As far as performance goes: In a fully-compiled language like C or C++, with optimizations on, the difference is probably zero. In other languages (interpreted, byte-code-compiled, or jit-compiled) there may be a difference, but 1. it's not going to be much and 2. it's not going to be your bottleneck. There are exceptions, but those are rare, and if you encounter one of them, you're probably fiddling with fine-grained profiling and instruction-level optimizations; in all the other cases, either is going to be fast enough.

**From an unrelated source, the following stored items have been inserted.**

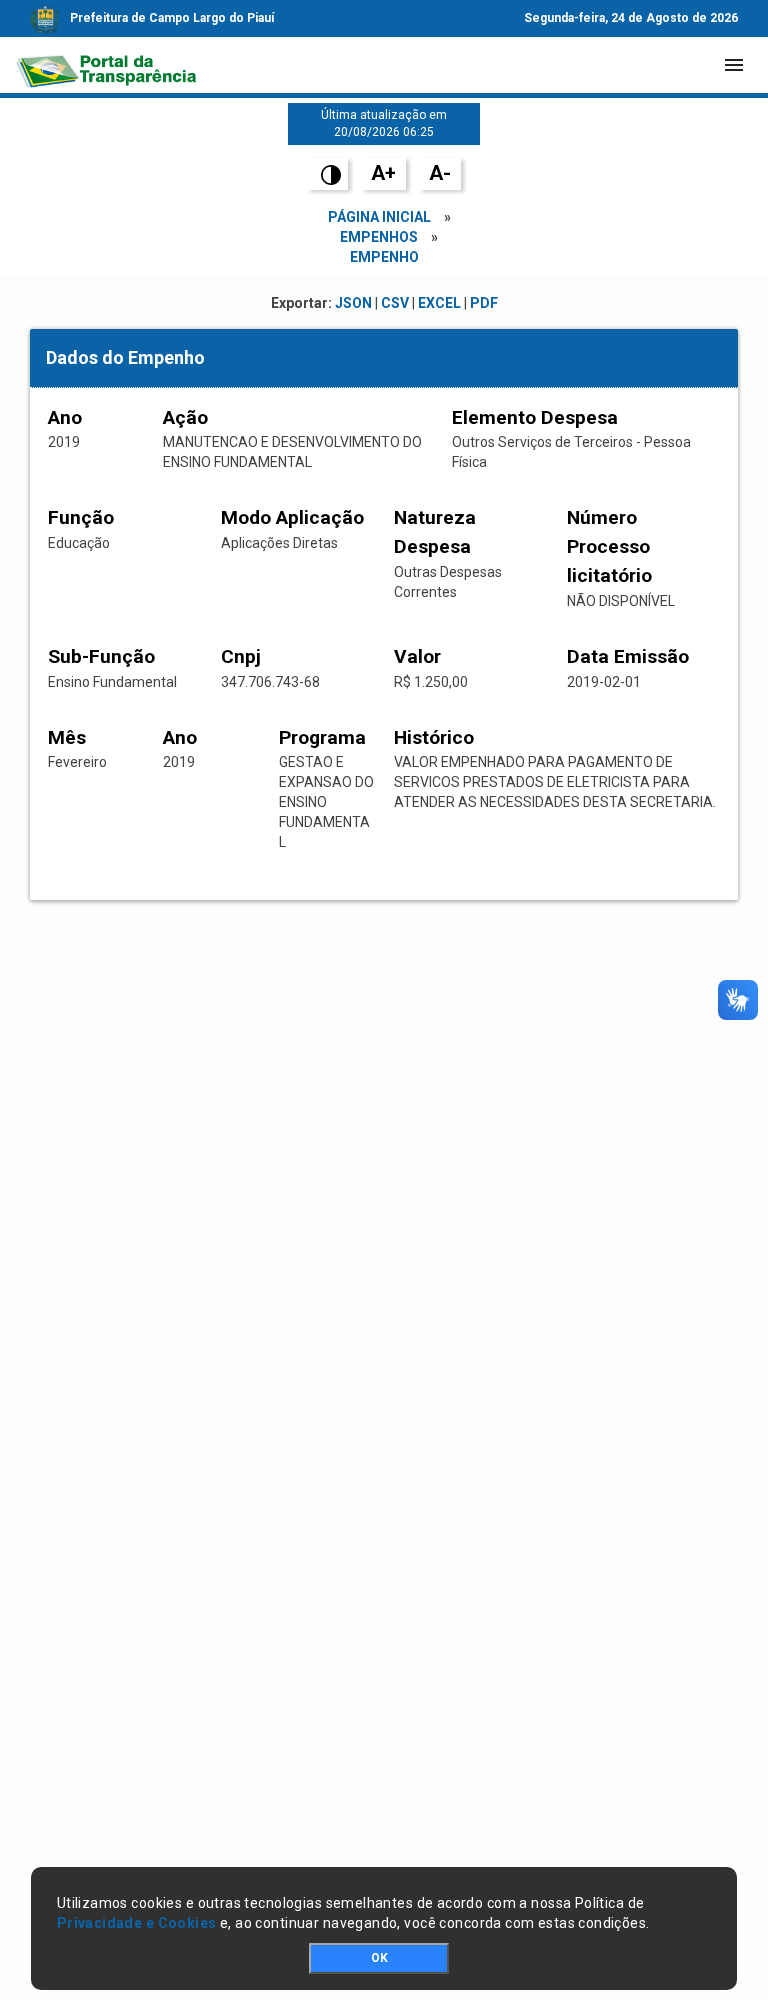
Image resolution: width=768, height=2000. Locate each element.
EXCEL (439, 303)
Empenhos (379, 237)
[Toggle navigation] (734, 65)
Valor (417, 656)
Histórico (434, 737)
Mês (67, 737)
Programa (322, 737)
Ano (65, 417)
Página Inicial (379, 217)
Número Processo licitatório (609, 546)
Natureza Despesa (435, 532)
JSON (353, 303)
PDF (484, 303)
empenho (384, 257)
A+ (383, 173)
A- (440, 173)
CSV (395, 303)
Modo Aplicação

So, as always, your first choice should be to optimize for readability, not for runtime performance. Which brings us to the question when you should use one or the other; well, opinions differ. One camp says the ternary operator simply shouldn't be used at all, for clarity's sake; and they certainly have a point, because it has the tendency to make for really complicated one-liners, especially if you nest it, but also because its precedence can lead to undesirable results. However, I think there are situations where a ternary operator makes the code more readable, and I don't see anything wrong with using it in such a situation; a textbook example is simple text pluralizing:
printf("%i %s deleted.", num_files, (num_files > 1) ? "files" : "file");
The same code written with an explicit if
statement would have taken 5 additional lines without substantially contributing to readability.
That said, IIf
in VB has a nasty caveat: unlike If
, which is a proper language statement and evaluates only one branch, IIf
is a built-in function, so both branches get evaluated, no matter what the condition says. As long as the branches don't have side effects, you won't notice, but when they do, you're in for some serious face-palming.